◆ EXCERPTED RECORDS ◆
++++++++

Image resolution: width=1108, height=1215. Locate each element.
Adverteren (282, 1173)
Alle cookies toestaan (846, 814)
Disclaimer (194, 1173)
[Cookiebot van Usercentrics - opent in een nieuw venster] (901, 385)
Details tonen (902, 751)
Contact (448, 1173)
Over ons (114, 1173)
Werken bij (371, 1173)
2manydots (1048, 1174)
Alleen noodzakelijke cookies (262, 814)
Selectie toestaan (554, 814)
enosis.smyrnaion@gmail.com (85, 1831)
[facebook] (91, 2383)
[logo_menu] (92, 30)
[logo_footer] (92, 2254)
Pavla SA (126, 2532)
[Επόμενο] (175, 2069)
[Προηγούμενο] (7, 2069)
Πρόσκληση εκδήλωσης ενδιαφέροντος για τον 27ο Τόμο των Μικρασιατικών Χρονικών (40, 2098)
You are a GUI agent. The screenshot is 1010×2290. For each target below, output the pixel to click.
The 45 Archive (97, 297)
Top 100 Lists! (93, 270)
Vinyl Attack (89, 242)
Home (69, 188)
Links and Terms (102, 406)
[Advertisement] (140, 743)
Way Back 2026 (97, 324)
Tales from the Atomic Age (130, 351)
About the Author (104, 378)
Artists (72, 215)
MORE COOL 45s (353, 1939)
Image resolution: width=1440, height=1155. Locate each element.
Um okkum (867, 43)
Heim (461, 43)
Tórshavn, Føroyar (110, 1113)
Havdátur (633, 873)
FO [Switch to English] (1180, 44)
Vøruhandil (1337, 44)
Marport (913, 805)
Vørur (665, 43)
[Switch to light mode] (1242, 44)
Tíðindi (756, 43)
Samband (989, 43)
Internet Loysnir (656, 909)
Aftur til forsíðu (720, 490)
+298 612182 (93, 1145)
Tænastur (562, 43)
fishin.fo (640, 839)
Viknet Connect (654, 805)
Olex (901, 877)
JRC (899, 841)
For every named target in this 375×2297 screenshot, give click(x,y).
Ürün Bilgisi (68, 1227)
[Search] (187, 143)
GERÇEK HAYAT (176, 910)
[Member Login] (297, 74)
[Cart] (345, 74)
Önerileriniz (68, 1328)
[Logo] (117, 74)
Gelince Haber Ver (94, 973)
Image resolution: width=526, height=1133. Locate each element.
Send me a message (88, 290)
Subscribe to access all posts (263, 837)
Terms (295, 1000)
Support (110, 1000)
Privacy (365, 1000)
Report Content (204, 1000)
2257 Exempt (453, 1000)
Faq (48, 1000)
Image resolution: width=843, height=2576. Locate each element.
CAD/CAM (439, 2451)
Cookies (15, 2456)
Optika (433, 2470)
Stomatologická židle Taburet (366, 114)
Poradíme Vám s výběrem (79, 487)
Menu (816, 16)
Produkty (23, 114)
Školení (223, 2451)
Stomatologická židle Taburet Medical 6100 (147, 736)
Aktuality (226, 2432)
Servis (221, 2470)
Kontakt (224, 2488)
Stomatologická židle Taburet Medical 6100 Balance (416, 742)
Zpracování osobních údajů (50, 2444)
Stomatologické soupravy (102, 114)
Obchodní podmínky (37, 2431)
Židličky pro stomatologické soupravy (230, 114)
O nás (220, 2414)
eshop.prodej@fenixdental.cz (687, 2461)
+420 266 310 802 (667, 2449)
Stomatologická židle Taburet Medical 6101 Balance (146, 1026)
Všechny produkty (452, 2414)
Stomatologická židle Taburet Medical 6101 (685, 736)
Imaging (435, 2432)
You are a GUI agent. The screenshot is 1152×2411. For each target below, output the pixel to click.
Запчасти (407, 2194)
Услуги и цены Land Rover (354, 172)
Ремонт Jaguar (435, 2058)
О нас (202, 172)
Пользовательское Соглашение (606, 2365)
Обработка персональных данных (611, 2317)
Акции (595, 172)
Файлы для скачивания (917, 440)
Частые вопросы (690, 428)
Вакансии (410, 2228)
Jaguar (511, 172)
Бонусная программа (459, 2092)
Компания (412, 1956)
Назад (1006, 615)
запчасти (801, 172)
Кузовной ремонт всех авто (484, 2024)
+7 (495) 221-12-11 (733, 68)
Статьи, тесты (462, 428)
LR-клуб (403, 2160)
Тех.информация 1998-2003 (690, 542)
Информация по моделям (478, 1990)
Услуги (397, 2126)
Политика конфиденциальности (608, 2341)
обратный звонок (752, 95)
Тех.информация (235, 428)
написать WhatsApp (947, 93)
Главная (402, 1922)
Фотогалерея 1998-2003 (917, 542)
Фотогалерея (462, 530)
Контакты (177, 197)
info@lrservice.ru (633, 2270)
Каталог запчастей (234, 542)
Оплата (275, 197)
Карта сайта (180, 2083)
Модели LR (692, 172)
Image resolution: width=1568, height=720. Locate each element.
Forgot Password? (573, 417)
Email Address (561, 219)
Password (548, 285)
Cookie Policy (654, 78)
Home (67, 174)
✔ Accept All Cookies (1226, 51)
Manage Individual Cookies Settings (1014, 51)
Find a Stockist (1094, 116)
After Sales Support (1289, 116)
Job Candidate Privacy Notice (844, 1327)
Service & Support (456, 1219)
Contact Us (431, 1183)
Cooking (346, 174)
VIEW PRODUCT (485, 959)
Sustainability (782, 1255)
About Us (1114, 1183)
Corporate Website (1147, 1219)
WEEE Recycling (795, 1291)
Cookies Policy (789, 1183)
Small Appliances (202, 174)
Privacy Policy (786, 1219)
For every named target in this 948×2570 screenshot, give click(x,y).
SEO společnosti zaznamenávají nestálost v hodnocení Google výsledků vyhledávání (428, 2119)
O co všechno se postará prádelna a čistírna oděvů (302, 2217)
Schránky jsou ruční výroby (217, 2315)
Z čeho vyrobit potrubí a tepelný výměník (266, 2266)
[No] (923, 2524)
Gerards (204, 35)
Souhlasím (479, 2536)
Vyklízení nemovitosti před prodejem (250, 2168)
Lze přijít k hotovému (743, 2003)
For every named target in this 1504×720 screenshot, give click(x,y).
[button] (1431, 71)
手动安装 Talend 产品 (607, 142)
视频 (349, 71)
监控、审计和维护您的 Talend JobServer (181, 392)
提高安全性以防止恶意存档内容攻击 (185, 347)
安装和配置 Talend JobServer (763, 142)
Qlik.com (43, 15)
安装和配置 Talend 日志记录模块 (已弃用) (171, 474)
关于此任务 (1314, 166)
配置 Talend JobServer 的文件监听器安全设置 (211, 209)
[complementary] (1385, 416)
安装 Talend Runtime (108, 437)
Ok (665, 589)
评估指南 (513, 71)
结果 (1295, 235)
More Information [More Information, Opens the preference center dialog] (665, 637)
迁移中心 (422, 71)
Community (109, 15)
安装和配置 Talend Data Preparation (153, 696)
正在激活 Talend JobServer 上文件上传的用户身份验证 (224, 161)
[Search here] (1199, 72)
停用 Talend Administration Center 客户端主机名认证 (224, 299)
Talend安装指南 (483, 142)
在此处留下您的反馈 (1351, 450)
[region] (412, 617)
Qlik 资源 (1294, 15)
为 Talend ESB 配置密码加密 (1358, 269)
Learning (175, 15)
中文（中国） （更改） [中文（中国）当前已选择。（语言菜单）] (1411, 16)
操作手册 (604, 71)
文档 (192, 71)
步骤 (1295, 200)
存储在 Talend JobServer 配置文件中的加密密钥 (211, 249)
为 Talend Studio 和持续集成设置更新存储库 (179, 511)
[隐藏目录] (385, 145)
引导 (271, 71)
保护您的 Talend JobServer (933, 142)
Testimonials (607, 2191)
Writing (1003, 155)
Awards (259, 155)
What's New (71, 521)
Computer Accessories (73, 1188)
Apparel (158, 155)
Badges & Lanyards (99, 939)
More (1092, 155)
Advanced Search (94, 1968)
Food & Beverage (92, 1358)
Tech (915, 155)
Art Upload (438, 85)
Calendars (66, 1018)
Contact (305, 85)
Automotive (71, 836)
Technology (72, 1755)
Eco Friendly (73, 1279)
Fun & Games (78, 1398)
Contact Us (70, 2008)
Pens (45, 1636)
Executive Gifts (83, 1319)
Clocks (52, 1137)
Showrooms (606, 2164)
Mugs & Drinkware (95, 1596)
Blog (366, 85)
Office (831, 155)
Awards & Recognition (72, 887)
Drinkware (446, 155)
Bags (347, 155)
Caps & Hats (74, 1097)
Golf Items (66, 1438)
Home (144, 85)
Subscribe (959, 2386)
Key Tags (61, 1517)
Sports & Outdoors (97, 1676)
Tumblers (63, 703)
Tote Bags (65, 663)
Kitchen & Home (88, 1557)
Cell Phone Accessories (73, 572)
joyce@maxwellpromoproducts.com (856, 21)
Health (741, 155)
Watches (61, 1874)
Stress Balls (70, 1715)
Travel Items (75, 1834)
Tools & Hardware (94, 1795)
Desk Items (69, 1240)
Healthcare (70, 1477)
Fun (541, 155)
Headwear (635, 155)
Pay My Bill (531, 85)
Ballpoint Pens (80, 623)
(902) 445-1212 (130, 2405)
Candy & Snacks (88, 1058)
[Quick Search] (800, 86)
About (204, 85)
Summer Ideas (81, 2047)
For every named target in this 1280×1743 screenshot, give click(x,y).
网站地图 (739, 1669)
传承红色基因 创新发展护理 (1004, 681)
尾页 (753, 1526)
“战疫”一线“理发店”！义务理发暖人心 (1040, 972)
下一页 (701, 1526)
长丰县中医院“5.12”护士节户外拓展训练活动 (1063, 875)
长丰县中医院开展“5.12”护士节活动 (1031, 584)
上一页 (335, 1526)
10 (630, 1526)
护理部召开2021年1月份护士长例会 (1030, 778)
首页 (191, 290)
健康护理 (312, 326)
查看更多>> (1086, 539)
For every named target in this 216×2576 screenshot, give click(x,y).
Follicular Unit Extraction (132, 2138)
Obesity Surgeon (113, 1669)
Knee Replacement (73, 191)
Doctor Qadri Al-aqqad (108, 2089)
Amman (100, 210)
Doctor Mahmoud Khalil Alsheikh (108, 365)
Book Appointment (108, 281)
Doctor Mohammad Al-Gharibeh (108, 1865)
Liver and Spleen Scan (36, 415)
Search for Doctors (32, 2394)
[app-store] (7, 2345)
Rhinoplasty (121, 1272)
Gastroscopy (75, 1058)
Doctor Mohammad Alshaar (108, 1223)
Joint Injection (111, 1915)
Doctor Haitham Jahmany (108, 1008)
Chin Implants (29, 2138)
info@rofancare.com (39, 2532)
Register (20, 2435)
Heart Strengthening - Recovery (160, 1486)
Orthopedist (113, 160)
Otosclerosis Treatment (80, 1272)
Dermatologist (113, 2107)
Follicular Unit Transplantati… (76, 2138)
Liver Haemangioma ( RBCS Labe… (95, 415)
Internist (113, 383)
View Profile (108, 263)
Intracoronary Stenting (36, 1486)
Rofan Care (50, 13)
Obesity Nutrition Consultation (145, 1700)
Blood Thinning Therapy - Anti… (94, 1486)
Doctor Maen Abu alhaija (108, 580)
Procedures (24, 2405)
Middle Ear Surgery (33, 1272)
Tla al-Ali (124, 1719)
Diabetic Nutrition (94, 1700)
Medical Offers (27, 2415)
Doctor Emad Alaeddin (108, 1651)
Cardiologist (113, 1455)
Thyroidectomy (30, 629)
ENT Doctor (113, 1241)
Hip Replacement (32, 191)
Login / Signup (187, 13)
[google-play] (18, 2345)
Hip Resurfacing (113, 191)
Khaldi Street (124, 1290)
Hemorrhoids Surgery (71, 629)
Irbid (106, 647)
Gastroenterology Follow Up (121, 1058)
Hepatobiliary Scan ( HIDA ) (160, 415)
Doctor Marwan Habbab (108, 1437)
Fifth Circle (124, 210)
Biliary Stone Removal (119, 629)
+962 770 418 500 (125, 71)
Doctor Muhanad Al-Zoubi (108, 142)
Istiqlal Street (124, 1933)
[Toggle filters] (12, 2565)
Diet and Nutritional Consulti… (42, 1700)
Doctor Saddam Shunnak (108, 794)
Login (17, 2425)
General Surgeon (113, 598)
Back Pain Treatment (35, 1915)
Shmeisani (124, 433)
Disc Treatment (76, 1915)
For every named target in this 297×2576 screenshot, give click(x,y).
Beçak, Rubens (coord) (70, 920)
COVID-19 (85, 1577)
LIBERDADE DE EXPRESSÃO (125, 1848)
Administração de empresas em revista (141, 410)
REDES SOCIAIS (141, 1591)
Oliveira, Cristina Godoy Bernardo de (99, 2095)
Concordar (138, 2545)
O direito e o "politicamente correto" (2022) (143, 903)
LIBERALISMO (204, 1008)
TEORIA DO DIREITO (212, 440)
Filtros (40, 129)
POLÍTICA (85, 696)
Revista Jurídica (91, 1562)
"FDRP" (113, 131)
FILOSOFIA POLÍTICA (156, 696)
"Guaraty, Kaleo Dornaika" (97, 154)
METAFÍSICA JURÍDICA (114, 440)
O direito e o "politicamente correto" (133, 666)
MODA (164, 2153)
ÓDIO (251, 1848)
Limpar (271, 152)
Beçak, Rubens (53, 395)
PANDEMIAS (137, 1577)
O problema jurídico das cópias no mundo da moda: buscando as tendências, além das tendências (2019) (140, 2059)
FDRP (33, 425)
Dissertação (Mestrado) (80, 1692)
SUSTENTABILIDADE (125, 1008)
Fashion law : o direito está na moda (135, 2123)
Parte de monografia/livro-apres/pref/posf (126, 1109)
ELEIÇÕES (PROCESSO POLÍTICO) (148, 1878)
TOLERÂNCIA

++++++++

◆ PROBLEM STATEMENT ◆
Rewrite the items starting at the line that contains "MODA (164, 2153)" and ending with the last item, swapping "Limpar" for "Apagar" and leaving all else unchanged.

◆ SOLUTION TO THIS PROBLEM ◆
MODA (164, 2153)
ÓDIO (251, 1848)
Apagar (271, 152)
Beçak, Rubens (53, 395)
PANDEMIAS (137, 1577)
O problema jurídico das cópias no mundo da moda: buscando as tendências, além das tendências (2019) (140, 2059)
FDRP (33, 425)
Dissertação (Mestrado) (80, 1692)
SUSTENTABILIDADE (125, 1008)
Fashion law : o direito está na moda (135, 2123)
Parte de monografia/livro-apres/pref/posf (126, 1109)
ELEIÇÕES (PROCESSO POLÍTICO) (148, 1878)
TOLERÂNCIA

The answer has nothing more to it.